Is there any combination of your equipment you prefer for certain events or occasions?

Yes. If I am going to an airshow where the action is really at the envelope of 800mm then I would take the D500, 400mm and a 2xTC combination - that really pulls the action closer to me resulting in less crop. If I want to have some room around the viewfinder, then I might put the same combination on a D810 that gives me the room but also the 36MP help me in if I have to resort to cropping to pull the subject closer without sacrificing too many pixels. If speed is what I am looking at, then its either the D4s or the D500.

You’ve been shooting air to air, how do you tackle those missions.

A2A is a fast occurring event - light changes faster, time flies faster ;) One first needs a clear picture of what they are going to capture. The formations to make it happen should be detailed when briefing the crews. Refinements terminology should be clarified as part of the brief. Its also important that the photographers sit through the crew brief as they figure out how to get what the photographer wants. That experience alone is a learning experience for a photographer as well. Photoship and subject aircraft matching their performance is important since both have to be comfortable flying at the slowest or fastest speed to match each other. Selection of crew and their expertise is important. It first begins with flight safety, and secondly with the pilots and what they are comfortable with. Scott Slocum time and again reinforces that sometimes you have to stop being a photographer and act as eyes and ears contributing to flight safety. I am just an instrument that pushes the button when the moment is right, but A2A really works because of the air crew, ground crew and their mounts. And then there are the other moments that are unplanned but you can catch when the formation is being transitioned and there is movement between the subject aircraft or the light changes from front lit to backlit and the scenery changes below on the ground.

You have quite a vivid editing style. Could you share some of your workflow with our readers?

My take on pictures is that they should evoke some emotion out of the person looking at it. Sometimes it could be as simple as enhancing some contrasts, colors and sharpness or sometimes complex as bringing out the details in the shadows or brightness of the background than the subject or in contrast subduing them as well to make the subject pop. I am no photoshop expert and barely manage to scratch the surface of the surface of photoshop :P I use Adobe Lightroom and the Nik Plugins for my workflow.
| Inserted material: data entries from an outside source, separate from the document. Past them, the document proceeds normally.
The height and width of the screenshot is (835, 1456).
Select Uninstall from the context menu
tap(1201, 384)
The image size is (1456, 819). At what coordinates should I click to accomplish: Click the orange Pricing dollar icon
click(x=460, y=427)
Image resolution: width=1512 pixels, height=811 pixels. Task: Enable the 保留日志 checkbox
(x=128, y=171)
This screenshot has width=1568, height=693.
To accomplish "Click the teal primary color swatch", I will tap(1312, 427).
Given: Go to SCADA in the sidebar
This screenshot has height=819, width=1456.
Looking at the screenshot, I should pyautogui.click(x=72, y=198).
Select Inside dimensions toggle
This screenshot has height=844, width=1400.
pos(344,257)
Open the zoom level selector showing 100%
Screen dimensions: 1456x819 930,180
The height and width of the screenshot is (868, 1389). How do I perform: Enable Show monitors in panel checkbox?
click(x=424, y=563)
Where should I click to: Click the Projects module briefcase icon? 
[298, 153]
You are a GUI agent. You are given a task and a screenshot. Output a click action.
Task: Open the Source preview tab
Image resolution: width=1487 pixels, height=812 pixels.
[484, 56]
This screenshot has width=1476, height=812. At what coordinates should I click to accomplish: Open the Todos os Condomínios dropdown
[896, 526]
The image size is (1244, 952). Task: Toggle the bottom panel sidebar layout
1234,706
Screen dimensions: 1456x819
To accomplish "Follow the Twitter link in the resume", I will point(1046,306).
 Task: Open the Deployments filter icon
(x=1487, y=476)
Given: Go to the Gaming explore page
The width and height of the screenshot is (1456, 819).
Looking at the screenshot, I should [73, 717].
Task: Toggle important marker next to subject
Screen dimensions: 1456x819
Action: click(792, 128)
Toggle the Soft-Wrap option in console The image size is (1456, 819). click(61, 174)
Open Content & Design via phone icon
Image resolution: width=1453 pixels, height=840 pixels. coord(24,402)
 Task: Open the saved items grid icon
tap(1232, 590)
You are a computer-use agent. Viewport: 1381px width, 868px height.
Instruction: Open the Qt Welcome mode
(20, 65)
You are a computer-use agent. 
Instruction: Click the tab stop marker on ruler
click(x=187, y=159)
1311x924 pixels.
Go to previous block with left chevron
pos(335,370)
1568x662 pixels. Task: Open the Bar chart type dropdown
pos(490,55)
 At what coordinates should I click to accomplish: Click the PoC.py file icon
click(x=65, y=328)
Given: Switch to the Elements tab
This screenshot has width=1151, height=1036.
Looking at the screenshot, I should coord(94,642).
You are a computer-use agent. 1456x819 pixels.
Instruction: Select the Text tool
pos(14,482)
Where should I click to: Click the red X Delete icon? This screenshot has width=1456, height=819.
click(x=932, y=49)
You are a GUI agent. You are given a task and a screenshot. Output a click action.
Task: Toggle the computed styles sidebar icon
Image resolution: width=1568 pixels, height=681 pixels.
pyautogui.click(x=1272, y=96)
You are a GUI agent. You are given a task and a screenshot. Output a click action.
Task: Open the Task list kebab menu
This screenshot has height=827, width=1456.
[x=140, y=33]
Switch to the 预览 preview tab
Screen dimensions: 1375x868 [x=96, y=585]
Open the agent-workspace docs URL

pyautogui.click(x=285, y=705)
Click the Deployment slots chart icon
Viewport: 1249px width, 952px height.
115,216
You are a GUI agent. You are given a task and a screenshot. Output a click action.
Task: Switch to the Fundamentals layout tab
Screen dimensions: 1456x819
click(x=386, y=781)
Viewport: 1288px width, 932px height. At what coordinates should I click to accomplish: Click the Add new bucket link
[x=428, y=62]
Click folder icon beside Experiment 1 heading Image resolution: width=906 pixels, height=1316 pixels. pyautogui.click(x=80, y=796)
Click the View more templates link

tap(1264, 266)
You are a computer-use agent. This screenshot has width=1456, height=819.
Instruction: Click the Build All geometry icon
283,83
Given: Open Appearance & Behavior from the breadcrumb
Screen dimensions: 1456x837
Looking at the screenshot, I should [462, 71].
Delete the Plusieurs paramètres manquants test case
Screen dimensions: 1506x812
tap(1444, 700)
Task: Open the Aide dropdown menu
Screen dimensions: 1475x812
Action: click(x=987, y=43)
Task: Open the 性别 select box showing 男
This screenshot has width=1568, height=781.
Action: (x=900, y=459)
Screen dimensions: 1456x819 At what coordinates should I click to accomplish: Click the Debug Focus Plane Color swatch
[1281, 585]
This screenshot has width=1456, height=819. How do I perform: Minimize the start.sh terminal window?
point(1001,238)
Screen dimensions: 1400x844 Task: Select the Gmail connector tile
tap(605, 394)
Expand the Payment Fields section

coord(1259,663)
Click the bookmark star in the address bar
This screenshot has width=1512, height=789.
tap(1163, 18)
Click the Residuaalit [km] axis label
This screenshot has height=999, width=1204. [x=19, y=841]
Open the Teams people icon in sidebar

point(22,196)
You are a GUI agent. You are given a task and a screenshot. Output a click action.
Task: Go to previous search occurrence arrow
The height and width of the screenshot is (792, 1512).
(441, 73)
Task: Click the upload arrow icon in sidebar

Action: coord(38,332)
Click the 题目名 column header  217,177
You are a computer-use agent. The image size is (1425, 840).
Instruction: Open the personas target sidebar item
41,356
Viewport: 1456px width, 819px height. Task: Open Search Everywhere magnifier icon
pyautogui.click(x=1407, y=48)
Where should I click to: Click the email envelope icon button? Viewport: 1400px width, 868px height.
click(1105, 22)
Do you have any goals or items left on your bucket list?

Oh sure - there are so many, I don't know where to begin. As Goose says in Top Gun 'the list is long, but distinguished' There is MAKS or equivalent to capture the Russian hardware, there is the Mach Loop, Axalp, Duxford, RIAT, some of the WTIs back here in the US, the Aggressors and F-4s of Japan, the bases of Switzerland, Tiger Meet, and I am sure there are few others that I am missing right now.

Kedar, thanks for your time and sharing your insights with us.